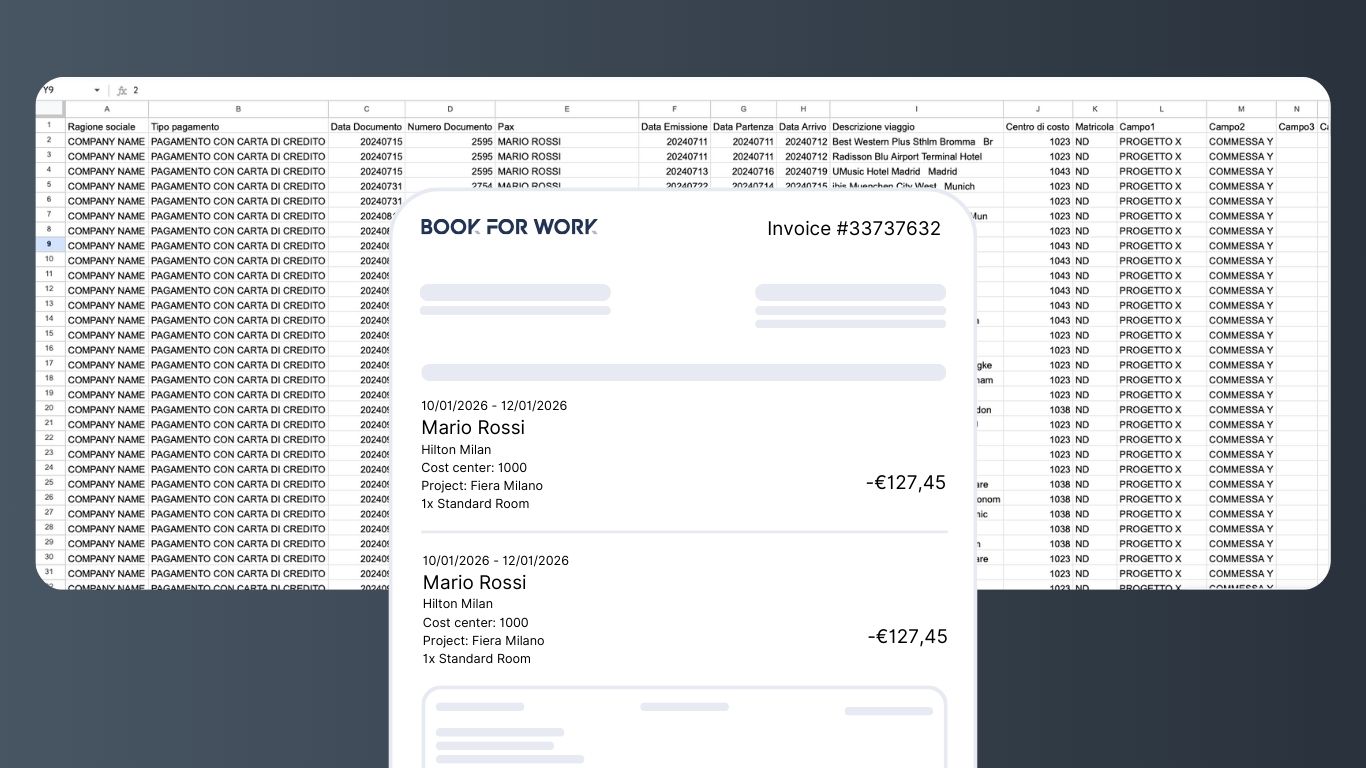The width and height of the screenshot is (1366, 768).
Task: Select the Cost center: 1000 text
Action: pos(474,467)
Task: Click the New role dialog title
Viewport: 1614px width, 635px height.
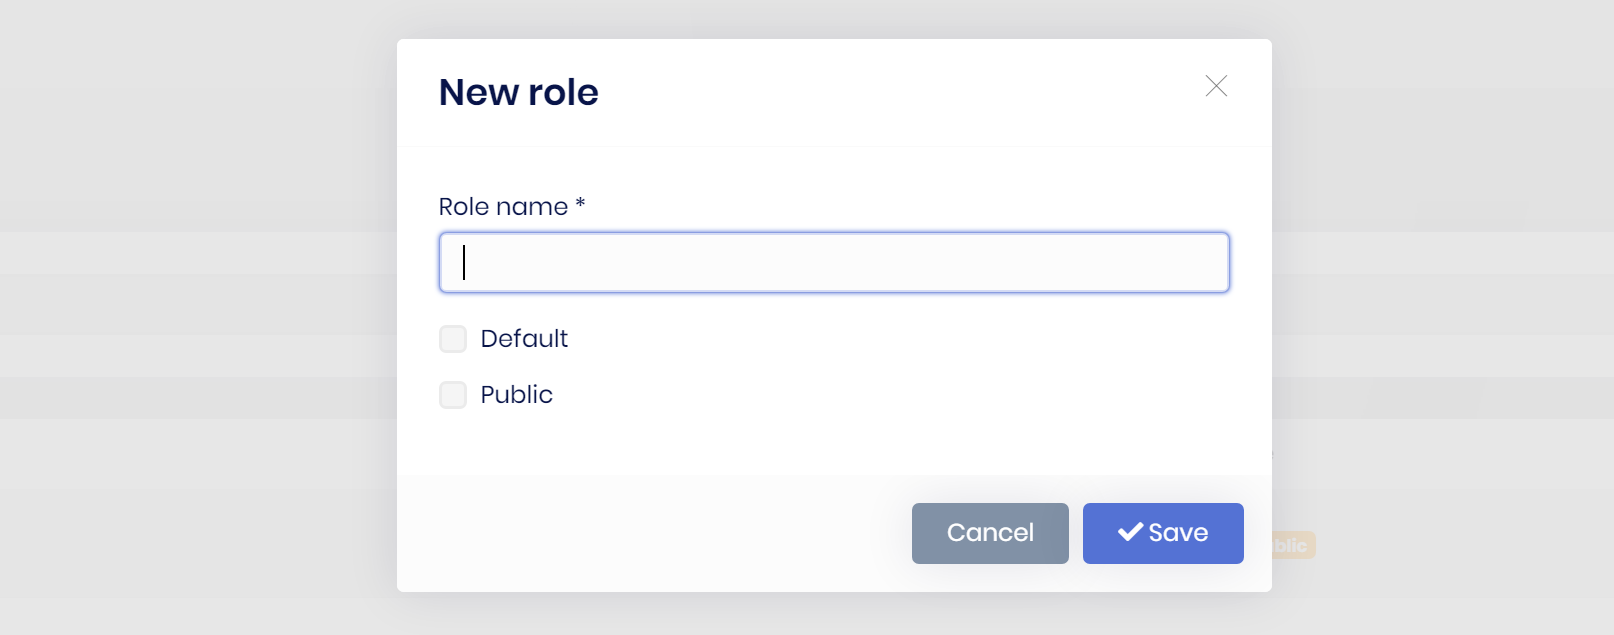Action: tap(518, 92)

*TASK ITEM*.
A word-for-word copy is required of the lines above from the line with "Task: Click the New role dialog title" through the last line of the data; no other lines and no pictures belong in it.

*OUTPUT OF THE TASK*.
Task: Click the New role dialog title
Viewport: 1614px width, 635px height.
Action: tap(518, 92)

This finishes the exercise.